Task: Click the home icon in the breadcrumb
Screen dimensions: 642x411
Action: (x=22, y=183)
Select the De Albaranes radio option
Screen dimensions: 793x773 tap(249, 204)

■ ■ ■ ■ ■

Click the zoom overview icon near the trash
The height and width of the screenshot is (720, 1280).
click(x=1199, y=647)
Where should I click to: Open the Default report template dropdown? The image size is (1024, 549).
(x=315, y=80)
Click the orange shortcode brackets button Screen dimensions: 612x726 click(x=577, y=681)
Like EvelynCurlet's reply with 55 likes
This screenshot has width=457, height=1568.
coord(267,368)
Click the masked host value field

■ ■ ■ ■ ■

**Problem to solve:** All lines above from the line with "This screenshot has width=457, height=1568." through the line with "Click the masked host value field", both included, are to be set down exactly, with nothing else.

**Exercise output:**
This screenshot has width=457, height=1568.
coord(267,368)
Click the masked host value field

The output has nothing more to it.